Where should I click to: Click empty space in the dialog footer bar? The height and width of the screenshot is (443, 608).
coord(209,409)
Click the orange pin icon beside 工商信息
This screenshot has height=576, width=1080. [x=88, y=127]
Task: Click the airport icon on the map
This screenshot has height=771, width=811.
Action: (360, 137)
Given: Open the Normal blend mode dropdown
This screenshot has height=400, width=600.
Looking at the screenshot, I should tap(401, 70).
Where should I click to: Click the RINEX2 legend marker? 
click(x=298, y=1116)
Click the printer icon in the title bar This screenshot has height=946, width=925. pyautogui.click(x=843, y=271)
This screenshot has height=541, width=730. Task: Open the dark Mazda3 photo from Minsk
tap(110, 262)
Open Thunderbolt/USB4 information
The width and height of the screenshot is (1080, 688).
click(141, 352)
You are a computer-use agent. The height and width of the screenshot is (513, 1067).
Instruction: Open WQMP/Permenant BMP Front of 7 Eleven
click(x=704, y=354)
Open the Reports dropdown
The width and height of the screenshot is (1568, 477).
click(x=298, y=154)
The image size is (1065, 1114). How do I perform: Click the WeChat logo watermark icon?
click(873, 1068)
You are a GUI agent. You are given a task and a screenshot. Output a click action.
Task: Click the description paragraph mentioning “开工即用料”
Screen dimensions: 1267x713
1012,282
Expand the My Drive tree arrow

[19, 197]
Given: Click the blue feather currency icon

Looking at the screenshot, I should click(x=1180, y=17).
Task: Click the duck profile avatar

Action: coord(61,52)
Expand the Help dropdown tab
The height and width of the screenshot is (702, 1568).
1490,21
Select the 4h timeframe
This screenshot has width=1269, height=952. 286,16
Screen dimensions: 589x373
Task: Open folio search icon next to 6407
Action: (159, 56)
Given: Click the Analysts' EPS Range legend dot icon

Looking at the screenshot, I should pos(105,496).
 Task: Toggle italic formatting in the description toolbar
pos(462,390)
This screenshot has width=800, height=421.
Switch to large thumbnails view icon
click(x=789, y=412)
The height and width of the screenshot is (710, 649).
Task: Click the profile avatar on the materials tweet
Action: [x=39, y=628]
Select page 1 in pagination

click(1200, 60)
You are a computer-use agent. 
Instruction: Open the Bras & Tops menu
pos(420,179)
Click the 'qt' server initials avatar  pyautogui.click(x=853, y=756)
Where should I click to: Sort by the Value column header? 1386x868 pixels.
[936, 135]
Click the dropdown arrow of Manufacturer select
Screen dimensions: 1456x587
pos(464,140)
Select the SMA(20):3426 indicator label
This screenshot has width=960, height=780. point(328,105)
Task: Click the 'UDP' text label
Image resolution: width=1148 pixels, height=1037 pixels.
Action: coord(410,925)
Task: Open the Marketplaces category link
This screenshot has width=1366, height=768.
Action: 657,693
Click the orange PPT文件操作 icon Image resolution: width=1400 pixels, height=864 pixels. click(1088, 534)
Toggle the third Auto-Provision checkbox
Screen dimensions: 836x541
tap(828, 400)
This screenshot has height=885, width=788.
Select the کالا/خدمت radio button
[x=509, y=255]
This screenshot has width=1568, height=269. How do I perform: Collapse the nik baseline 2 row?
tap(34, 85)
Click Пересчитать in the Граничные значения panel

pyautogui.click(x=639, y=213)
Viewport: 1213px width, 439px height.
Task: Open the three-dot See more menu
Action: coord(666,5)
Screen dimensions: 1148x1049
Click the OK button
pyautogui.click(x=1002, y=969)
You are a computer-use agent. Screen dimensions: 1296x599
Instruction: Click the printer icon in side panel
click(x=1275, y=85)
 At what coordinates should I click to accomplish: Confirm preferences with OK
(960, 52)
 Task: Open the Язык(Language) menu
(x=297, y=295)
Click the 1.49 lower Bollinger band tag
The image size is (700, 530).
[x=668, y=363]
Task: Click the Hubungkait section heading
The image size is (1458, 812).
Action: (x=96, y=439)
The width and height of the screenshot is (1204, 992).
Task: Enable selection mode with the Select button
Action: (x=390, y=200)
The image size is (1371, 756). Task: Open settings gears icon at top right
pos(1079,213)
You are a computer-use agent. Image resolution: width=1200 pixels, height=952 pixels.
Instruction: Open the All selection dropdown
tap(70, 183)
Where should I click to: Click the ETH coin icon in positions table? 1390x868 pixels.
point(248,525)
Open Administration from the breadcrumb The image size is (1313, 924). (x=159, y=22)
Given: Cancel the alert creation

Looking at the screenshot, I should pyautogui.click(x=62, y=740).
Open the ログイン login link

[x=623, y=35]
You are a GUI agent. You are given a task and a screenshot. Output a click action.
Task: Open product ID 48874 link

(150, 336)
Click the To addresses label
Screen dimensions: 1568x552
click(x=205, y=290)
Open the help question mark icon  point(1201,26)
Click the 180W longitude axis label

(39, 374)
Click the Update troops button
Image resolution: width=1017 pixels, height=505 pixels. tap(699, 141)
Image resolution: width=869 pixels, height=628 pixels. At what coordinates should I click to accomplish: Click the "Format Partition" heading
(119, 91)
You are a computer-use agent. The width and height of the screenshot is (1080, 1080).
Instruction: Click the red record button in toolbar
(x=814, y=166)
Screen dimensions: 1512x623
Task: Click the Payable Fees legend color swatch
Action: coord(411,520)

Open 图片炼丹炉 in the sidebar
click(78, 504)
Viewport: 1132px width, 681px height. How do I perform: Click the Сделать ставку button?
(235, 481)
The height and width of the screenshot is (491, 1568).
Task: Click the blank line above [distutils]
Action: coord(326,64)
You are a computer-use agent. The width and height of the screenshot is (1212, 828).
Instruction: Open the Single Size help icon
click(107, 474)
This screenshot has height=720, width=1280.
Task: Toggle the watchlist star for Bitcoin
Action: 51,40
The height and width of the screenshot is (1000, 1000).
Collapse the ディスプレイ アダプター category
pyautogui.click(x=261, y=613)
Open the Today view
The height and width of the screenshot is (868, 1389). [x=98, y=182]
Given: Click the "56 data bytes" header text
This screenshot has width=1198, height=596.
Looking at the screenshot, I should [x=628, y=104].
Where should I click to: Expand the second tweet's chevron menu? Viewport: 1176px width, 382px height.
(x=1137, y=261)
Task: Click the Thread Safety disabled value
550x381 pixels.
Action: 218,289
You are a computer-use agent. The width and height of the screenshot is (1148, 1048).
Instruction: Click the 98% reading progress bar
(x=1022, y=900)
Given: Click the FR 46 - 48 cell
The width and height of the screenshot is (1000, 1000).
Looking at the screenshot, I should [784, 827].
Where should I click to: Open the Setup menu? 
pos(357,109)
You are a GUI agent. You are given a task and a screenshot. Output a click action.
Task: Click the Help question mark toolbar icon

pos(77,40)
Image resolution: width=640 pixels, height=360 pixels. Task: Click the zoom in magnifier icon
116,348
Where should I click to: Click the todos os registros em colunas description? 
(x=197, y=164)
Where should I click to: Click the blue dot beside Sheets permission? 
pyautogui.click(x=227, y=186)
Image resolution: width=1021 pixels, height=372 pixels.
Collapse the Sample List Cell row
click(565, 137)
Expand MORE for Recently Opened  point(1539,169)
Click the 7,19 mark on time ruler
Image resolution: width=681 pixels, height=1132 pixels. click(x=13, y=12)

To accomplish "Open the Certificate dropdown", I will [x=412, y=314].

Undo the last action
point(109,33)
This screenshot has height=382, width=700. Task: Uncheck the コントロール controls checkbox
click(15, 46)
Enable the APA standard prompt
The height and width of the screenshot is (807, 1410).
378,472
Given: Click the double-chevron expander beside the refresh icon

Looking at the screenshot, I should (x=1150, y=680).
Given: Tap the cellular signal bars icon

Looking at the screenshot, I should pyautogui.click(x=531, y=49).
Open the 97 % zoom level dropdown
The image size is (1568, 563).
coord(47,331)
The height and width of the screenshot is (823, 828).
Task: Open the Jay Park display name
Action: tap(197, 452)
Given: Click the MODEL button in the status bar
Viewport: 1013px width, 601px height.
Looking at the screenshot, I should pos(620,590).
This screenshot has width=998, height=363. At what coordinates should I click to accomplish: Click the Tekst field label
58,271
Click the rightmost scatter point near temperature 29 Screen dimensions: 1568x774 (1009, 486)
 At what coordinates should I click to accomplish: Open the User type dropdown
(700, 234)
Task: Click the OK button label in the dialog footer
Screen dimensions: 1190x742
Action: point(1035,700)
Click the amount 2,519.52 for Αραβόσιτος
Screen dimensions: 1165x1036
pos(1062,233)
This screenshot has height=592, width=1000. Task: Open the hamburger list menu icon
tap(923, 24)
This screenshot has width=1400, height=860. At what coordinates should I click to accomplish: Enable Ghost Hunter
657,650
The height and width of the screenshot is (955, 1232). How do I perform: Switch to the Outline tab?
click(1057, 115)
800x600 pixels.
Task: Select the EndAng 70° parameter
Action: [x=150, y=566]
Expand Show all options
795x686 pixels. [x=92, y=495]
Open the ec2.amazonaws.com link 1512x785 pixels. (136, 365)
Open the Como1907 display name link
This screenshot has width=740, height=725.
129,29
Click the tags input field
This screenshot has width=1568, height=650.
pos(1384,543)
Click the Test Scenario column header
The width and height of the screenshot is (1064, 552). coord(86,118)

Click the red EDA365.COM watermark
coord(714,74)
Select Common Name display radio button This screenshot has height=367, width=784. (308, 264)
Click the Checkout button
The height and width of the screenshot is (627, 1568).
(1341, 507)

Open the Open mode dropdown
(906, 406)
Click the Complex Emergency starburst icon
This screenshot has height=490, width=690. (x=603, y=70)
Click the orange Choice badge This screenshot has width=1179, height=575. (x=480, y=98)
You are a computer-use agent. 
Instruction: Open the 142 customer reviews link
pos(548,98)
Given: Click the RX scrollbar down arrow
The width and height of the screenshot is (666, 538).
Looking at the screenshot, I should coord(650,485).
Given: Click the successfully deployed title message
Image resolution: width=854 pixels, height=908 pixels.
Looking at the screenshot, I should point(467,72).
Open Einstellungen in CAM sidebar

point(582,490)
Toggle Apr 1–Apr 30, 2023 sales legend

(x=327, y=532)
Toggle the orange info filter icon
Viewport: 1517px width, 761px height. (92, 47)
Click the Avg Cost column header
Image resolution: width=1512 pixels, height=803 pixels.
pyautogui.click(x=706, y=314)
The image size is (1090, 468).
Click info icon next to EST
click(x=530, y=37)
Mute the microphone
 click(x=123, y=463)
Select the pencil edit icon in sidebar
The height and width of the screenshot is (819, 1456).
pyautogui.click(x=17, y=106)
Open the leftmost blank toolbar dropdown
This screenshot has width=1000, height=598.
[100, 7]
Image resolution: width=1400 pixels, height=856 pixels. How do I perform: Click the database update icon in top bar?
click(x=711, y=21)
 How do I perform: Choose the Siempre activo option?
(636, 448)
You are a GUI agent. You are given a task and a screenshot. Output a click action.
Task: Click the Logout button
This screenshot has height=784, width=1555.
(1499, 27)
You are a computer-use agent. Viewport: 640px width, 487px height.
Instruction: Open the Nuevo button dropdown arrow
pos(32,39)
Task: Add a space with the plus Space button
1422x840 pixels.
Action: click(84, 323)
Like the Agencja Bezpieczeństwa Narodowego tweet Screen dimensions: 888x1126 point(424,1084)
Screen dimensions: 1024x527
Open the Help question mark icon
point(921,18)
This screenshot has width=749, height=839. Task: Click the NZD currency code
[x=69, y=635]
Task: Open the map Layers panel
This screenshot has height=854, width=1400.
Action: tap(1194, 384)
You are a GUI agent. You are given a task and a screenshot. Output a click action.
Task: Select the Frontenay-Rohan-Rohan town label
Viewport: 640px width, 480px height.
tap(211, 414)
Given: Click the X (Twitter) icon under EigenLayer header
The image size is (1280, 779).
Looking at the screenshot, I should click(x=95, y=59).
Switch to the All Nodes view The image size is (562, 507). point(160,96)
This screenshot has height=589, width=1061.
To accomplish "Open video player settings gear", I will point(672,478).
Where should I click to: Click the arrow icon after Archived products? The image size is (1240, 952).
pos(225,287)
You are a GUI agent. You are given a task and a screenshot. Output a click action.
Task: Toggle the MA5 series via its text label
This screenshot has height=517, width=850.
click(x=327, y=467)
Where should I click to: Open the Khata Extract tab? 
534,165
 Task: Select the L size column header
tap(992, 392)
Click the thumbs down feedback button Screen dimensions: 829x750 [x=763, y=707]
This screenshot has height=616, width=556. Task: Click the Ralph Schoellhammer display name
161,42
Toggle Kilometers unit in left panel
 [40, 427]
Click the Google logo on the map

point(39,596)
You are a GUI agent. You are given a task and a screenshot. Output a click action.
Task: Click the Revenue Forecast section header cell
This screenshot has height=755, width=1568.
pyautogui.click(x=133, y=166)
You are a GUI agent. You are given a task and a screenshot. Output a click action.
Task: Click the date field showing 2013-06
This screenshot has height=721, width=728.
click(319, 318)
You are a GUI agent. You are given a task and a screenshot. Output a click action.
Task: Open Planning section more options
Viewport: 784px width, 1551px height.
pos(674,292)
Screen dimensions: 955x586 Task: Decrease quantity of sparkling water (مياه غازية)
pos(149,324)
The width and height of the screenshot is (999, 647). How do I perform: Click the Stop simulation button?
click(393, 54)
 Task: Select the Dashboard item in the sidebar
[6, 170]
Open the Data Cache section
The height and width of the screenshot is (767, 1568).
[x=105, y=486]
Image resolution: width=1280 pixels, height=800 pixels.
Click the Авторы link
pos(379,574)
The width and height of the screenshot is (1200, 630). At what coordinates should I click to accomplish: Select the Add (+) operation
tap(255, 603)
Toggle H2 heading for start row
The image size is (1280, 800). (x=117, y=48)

——

# TASK DETAILS
Reproduce the listing from its first line through the line containing "click(x=704, y=354)", switching "airport" to "harbor" and keeping every other word the same.

# EXERCISE SOLUTION
Where should I click to: Click empty space in the dialog footer bar? The height and width of the screenshot is (443, 608).
coord(209,409)
Click the orange pin icon beside 工商信息
This screenshot has height=576, width=1080. [x=88, y=127]
Task: Click the harbor icon on the map
This screenshot has height=771, width=811.
Action: (360, 137)
Given: Open the Normal blend mode dropdown
This screenshot has height=400, width=600.
Looking at the screenshot, I should tap(401, 70).
Where should I click to: Click the RINEX2 legend marker? 
click(x=298, y=1116)
Click the printer icon in the title bar This screenshot has height=946, width=925. pyautogui.click(x=843, y=271)
This screenshot has height=541, width=730. Task: Open the dark Mazda3 photo from Minsk
tap(110, 262)
Open Thunderbolt/USB4 information
The width and height of the screenshot is (1080, 688).
click(141, 352)
You are a computer-use agent. The height and width of the screenshot is (513, 1067).
Instruction: Open WQMP/Permenant BMP Front of 7 Eleven
click(x=704, y=354)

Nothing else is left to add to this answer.